Canais de atendimento aos estudantes
De acordo com a coordenadora da Diretoria de Diversidade da UnB (DIV-UnB) Suzana Xavier, a sexualidade em si não necessariamente afeta o desempenho dos estudantes que são LGBT. A falta de informação, porém, juntamente com o preconceito e a violência que é praticada contra essa comunidade, seriam o real problema, que segundo ela, parte de um conservadorismo muito violento e acaba por afetar não só o desempenho acadêmico, mas a própria existência.
Ela evidencia que o acolhimento na UnB é feito por uma equipe especializada, independente de ser alguém da área técnica, professor ou aluno, a equipe deve olhar essas condicionantes em torno do indivíduo: classe, raça, origens para avaliar essas condições.
Na Diretoria de Atenção à Saúde da Comunidade Universitária (Dasu-UnB) foi preciso uma readequação. Para isso, os canais de comunicação foram colocados à disposição dos estudantes, principalmente, do corpo técnico e da comunidade universitária. Canais como e-mails, WhatsApps, Instagram e Facebook.

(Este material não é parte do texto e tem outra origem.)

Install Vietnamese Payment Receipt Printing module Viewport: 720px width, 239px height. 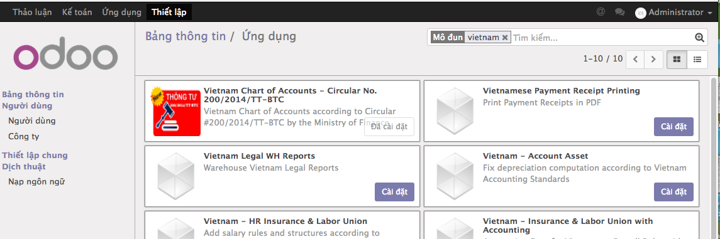[673, 127]
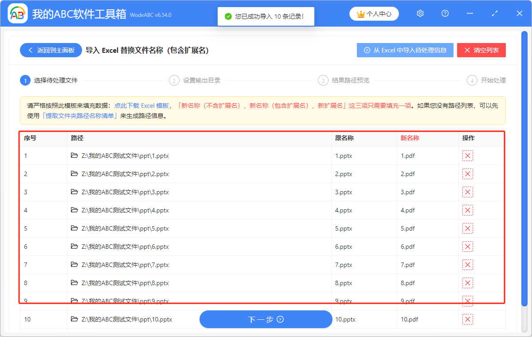The width and height of the screenshot is (532, 337).
Task: Open 提取文件夹路径名称清单 link
Action: click(x=79, y=116)
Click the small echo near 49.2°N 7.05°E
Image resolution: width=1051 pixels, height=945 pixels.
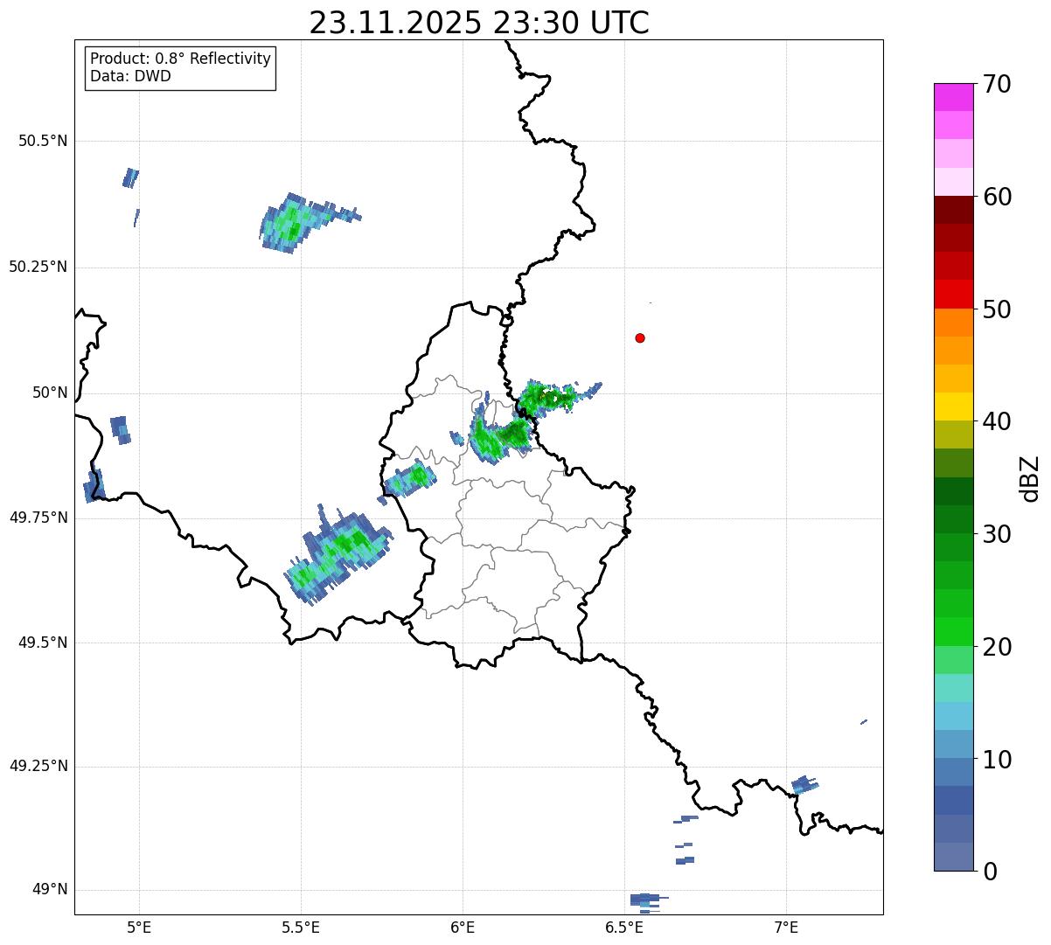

Com o conhecimento dos canais de atendimento, houveram mais buscas pela diretoria, que manteve e reforçou parcerias com as ferramentas do governo. “A gente consegue auxílio emergencial para que se mantenham na universidade, para que não haja evasão. Nós encaminhamos também para redes internas. No caso para diretoria de saúde, se houver adoecimento, adoecimento mental, ambulatório trans, enfim, para rede interna da UnB e pra fora também quando é o caso”, finaliza.